Aim of the task:
Find each line below where the word "Given" occurs, and copy it.

Stored items:
##########

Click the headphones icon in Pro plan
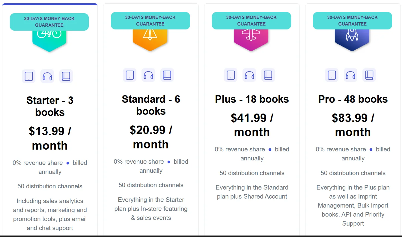The width and height of the screenshot is (402, 237). 350,75
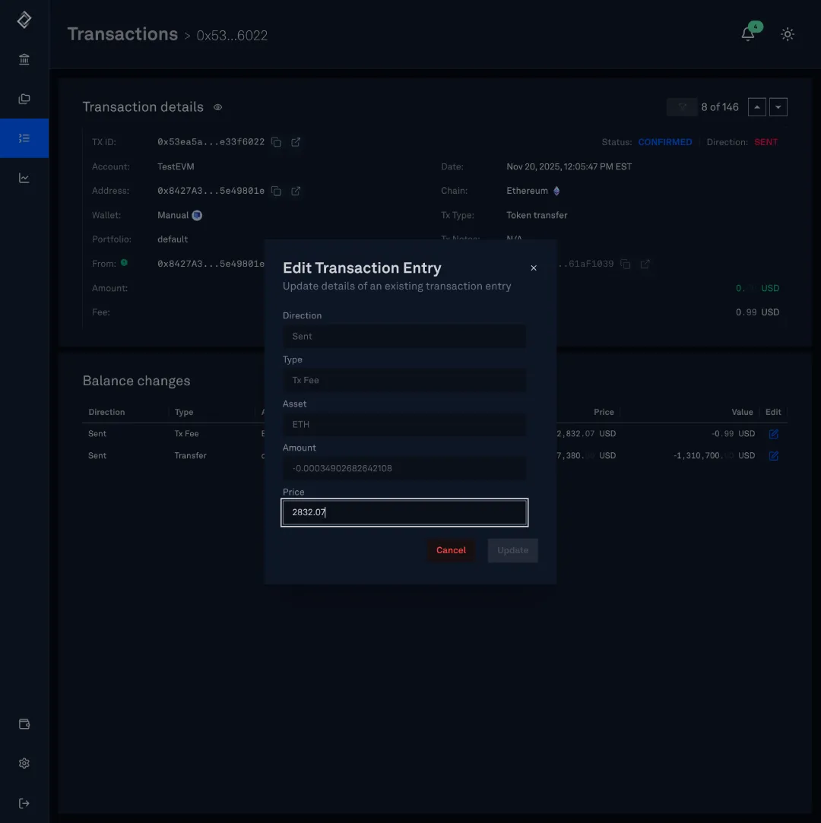Viewport: 821px width, 823px height.
Task: Go to next transaction with down arrow
Action: 778,107
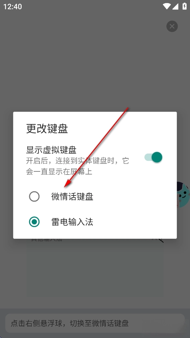Select the 雷电输入法 radio button
The height and width of the screenshot is (338, 190).
pos(34,222)
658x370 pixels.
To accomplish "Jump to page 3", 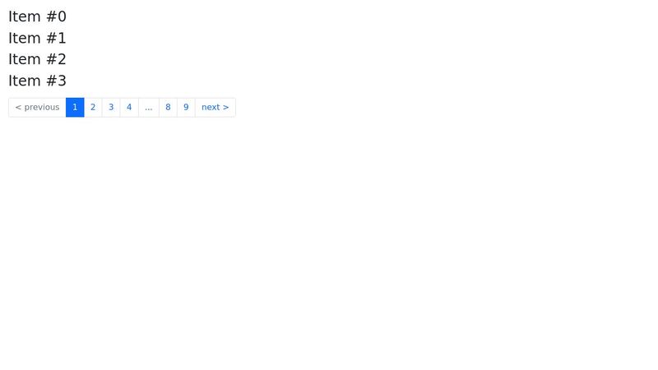I will click(111, 108).
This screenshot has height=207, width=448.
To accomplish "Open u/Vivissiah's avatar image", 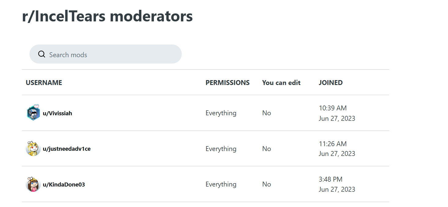I will pos(33,113).
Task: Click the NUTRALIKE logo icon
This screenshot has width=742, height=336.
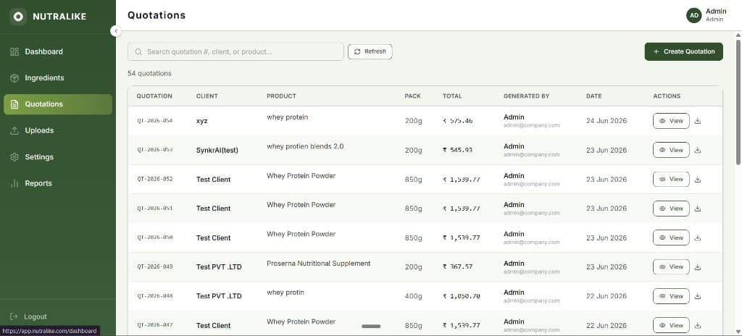Action: tap(18, 17)
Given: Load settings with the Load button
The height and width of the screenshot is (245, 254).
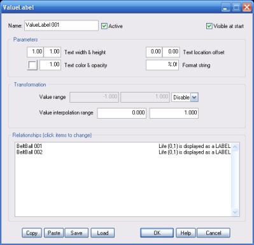Looking at the screenshot, I should pos(102,233).
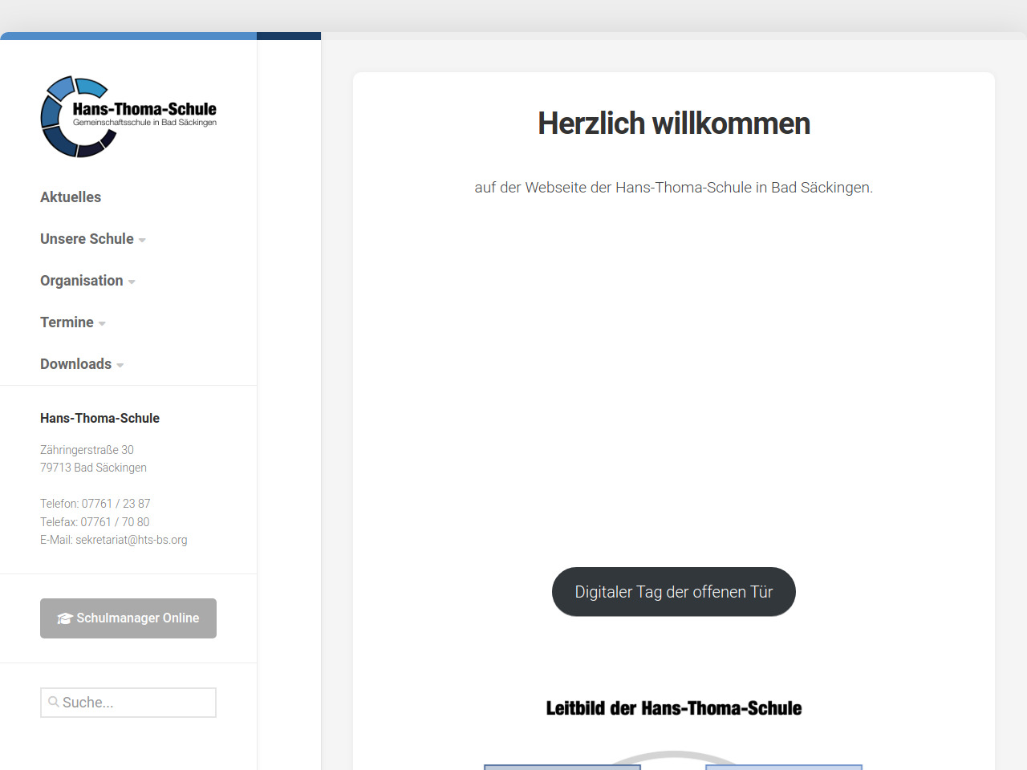
Task: Click the Hans-Thoma-Schule circular logo
Action: pyautogui.click(x=76, y=117)
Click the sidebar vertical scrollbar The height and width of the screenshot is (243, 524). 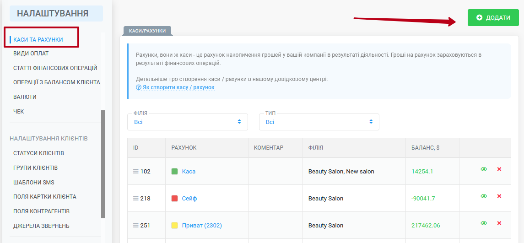click(103, 164)
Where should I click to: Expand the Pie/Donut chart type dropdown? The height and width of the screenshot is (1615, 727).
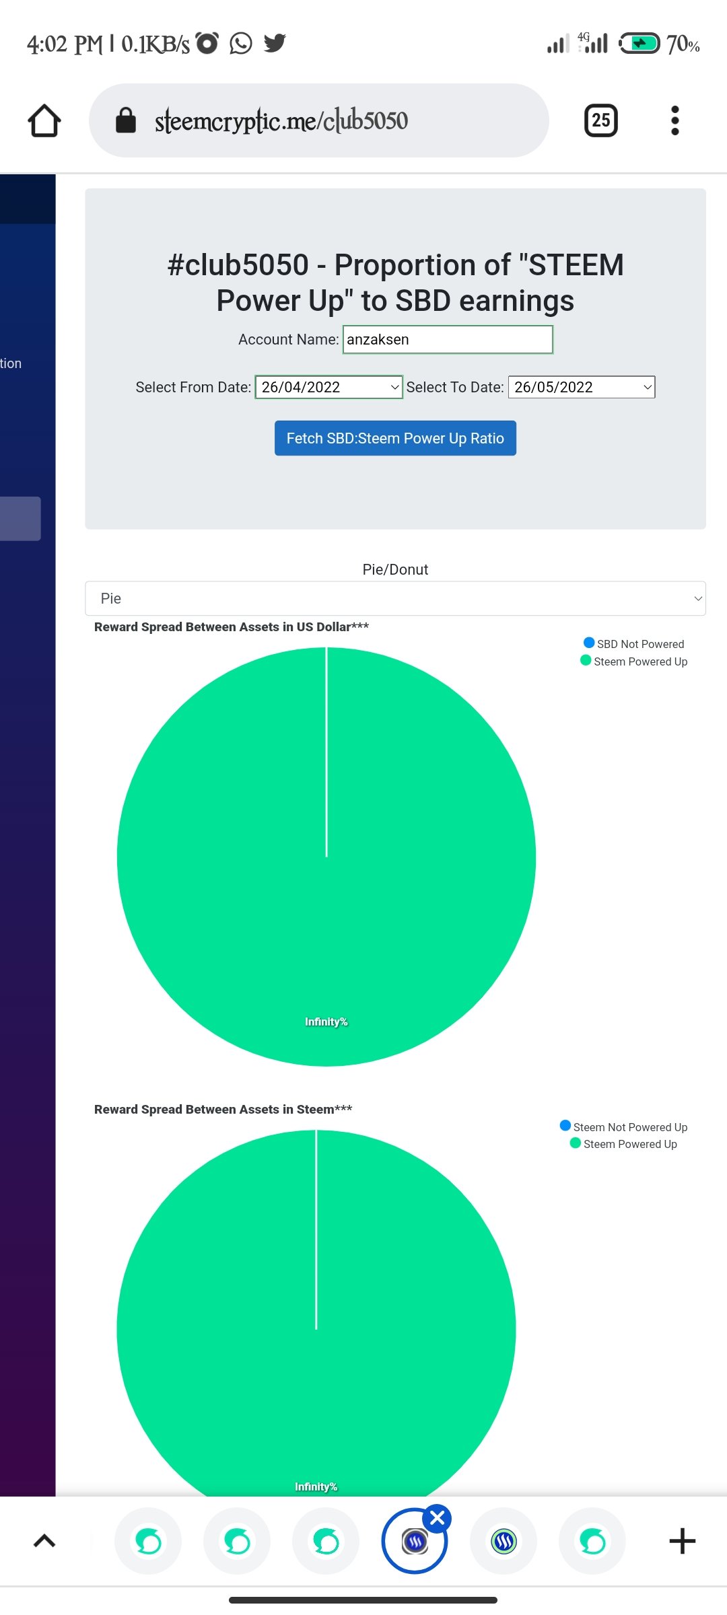[x=395, y=598]
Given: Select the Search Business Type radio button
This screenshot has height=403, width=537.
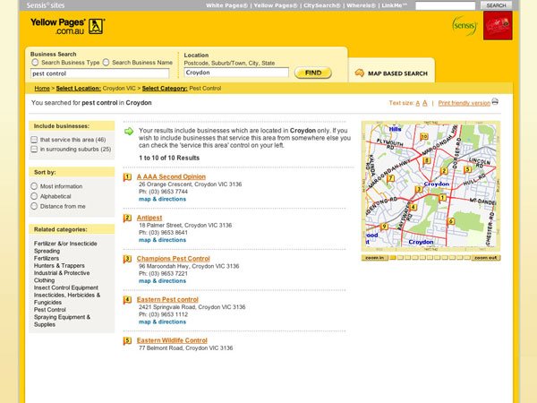Looking at the screenshot, I should 35,63.
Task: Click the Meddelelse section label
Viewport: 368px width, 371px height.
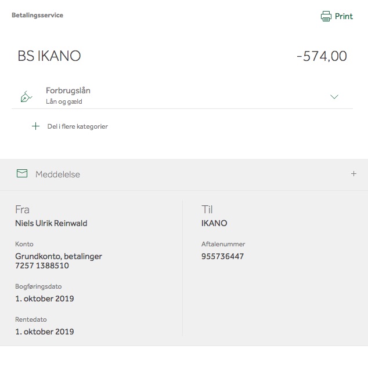Action: coord(57,174)
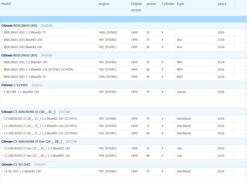The image size is (247, 183).
Task: Collapse the Citroen C3 III (SX) group header
Action: 123,165
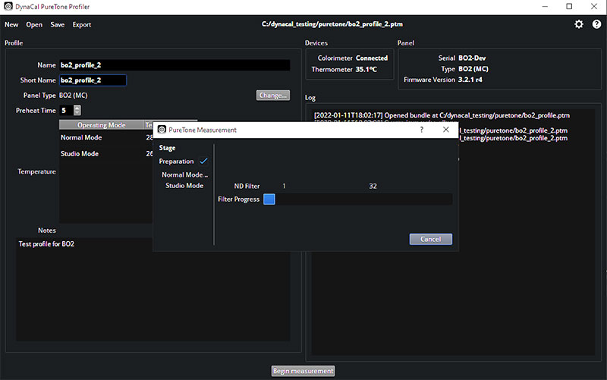Click the Short Name input field

pyautogui.click(x=92, y=80)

##########

Response area:
Given: Load settings with the Load button
Given: Select the Search Business Type radio button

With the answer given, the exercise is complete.